Abbas was referring to the number of Palestinians who have been killed in the Gaza Strip since the kidnapping of Cpl. Gilad Shalit in June. His comments, which were interpreted as criticism of Hamas and its government, came hours before Abbas headed to the Strip for talks with PA Prime Minister Ismail Haniyeh on forming a national-unity government.
Abbas described the rockets that are being fired into Israel as “pipes” that provided Israel with an excuse to carry out military operations in the Gaza Strip. “Our people don’t deserve these tragedies,” he said. “If these pipes provide an excuse, it’s time to stop using them.”

Individual responsibility appears to be quite a fad these days in the territories. Ghazi Hamad raised eyebrows by blaming his fellow Palestinians rather than the Israelis for the poverty and deprivations of Gaza in particular, and the territories in general. Hamad went further than Abbas, but both have turned their rhetorical guns on the men who wield the literal guns, and rockets, and suicide bombs that have forced the Israelis into war in Gaza.
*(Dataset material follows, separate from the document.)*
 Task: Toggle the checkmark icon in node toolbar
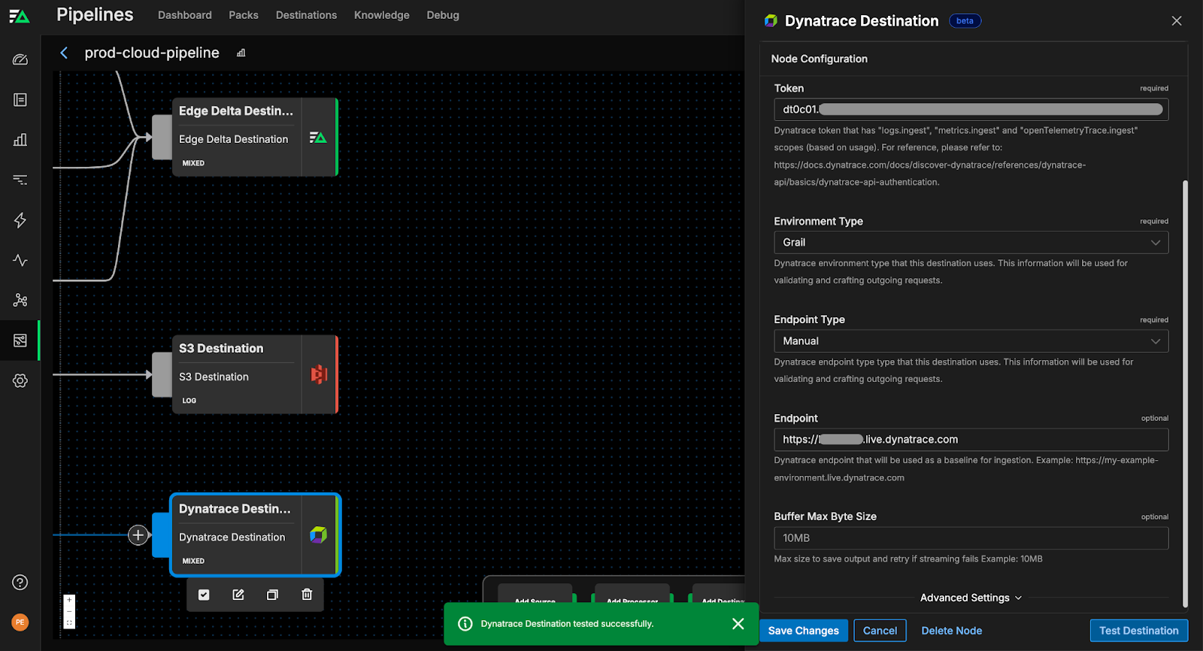204,595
Abbas wants to form a unity government with Hamas in order to end an economic embargo on the Palestinians. That’s what makes this speech remarkable; he addressed it to a group of demonstrators who demanded back pay after the embargo hit government employees. Normally Arab politicians would attack the United States, Britain, and Israel as the source of their woes. Instead, Abbas criticized the armed militias that fight each other when Israel fails to present a better target for their hatred.
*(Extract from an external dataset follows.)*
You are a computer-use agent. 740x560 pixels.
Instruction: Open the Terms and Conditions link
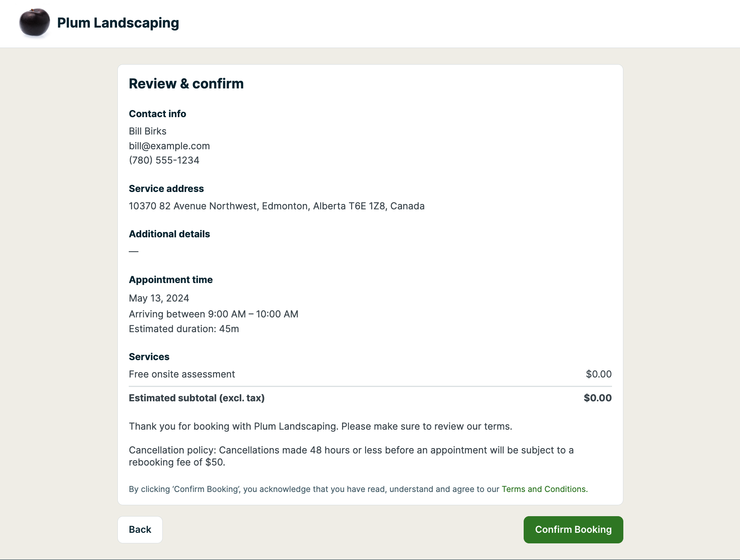pyautogui.click(x=543, y=489)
This might demonstrate that Israel’s new response to acts of war have brought dividends. Hezbollah and the Palestinian terrorist groups got surprised by the full-scale war that Olmert fought, even if he did fight it with less vigor than he should. The real losses and consequences of their provocations have brought a momentary clarity to some Palestinian leaders, who finally have publicly questioned the actions of the terrorists and the detriment of their alliance with them. It isn’t a renunciation, but the first step to solving a problem is its recognition — and it appears that Abbas and Hamad might be ready to take the Palestinians past that first step.
Of course, that doesn’t stop UN chief Kofi Annan from trying to stop the real progress by insisting that Israel stop responding to acts of war waged against their civilian citizens. Annan demanded that Israel stop hitting back because Israel is more effective than the Palestinians:

Annan said after the meeting that the IDF had killed more than 200 Palestinians since the end of June, adding that this “must stop immediately.” He said he fully agreed with Abbas that “the end of occupation and the creation of a Palestinian state living side by side with Israel is the key to resolving all the problems of the region. We have to implement all Security Council resolutions and that includes, of course, Resolutions 242 and 338.”
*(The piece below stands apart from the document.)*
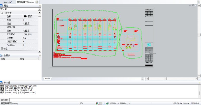Close the 高压系统图(1).dwg tab

[x=37, y=2]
It would help, however, if the PA honored the agreements it has already signed with Israel and publicly recognize its right to exist. It would also help if the Palestinians stopped shooting rockets into Israel, something they have done ever since the Israelis left Gaza. Annan appears to have absorbed none of this, and undermines the nascent impulses of Hamad and Abbas to accept responsibility for Palestinian actions. The 200 deaths wouldn’t have happened if the Gaza Palestinians had spent their time creating law and order and a functional government rather than fire missiles at Israeli civilians and shoot at each other.
Annan, as always, works for the peace of annihilation.